• Information shown:

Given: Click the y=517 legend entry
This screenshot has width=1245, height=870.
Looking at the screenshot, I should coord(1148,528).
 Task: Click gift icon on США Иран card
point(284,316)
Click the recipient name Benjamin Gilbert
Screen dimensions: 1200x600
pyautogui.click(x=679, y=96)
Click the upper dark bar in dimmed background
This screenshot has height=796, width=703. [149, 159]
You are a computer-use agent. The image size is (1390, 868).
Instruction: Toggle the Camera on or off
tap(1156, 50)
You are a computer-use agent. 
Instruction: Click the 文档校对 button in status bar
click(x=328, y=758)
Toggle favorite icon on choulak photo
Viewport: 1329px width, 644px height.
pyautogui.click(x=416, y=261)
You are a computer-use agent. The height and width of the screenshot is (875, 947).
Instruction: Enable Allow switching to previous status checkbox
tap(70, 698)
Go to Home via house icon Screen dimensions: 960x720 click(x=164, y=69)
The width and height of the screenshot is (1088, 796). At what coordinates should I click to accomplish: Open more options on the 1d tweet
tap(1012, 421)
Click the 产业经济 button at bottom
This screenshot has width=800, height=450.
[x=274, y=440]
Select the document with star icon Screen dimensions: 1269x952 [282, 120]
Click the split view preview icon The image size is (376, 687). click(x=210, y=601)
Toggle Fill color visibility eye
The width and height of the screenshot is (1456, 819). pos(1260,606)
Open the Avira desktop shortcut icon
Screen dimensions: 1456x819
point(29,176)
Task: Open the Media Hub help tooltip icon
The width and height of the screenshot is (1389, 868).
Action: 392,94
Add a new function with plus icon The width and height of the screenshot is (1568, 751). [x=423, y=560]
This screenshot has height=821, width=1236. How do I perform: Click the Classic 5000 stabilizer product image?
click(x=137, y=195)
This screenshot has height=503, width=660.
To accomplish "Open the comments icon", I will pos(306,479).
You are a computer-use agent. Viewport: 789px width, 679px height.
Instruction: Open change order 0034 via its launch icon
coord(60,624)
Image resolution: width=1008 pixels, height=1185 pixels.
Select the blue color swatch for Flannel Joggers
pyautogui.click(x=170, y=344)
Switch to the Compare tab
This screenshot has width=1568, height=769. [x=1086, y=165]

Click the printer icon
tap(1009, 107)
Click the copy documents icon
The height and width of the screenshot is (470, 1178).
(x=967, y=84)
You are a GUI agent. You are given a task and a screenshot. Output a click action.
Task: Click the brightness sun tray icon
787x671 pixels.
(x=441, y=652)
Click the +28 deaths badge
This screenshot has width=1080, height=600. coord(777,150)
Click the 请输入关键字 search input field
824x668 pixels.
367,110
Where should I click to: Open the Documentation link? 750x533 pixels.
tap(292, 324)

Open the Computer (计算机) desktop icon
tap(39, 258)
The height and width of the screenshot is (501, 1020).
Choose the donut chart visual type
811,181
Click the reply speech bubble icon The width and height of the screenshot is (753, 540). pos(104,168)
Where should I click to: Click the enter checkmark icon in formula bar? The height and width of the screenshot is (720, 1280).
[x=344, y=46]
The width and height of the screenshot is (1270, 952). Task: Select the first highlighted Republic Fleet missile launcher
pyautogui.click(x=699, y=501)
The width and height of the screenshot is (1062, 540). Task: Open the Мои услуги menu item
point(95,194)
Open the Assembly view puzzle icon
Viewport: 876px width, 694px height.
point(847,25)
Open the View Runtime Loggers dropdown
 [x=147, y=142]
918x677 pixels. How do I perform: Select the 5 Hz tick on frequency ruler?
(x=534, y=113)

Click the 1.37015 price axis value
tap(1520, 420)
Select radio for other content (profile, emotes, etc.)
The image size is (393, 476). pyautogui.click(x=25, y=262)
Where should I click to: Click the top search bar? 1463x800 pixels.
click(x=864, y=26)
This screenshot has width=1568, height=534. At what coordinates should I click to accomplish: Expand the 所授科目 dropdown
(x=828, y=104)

• Set problem: Render the data as a numbered list with blank lines dropped, starting at the beginning of the data and ending at the line containing "This screenshot has height=796, width=703.", both ends included.

• Task response:
1. Given: Click the y=517 legend entry
2. This screenshot has width=1245, height=870.
3. Looking at the screenshot, I should coord(1148,528).
4.  Task: Click gift icon on США Иран card
5. point(284,316)
6. Click the recipient name Benjamin Gilbert
7. Screen dimensions: 1200x600
8. pyautogui.click(x=679, y=96)
9. Click the upper dark bar in dimmed background
10. This screenshot has height=796, width=703. [149, 159]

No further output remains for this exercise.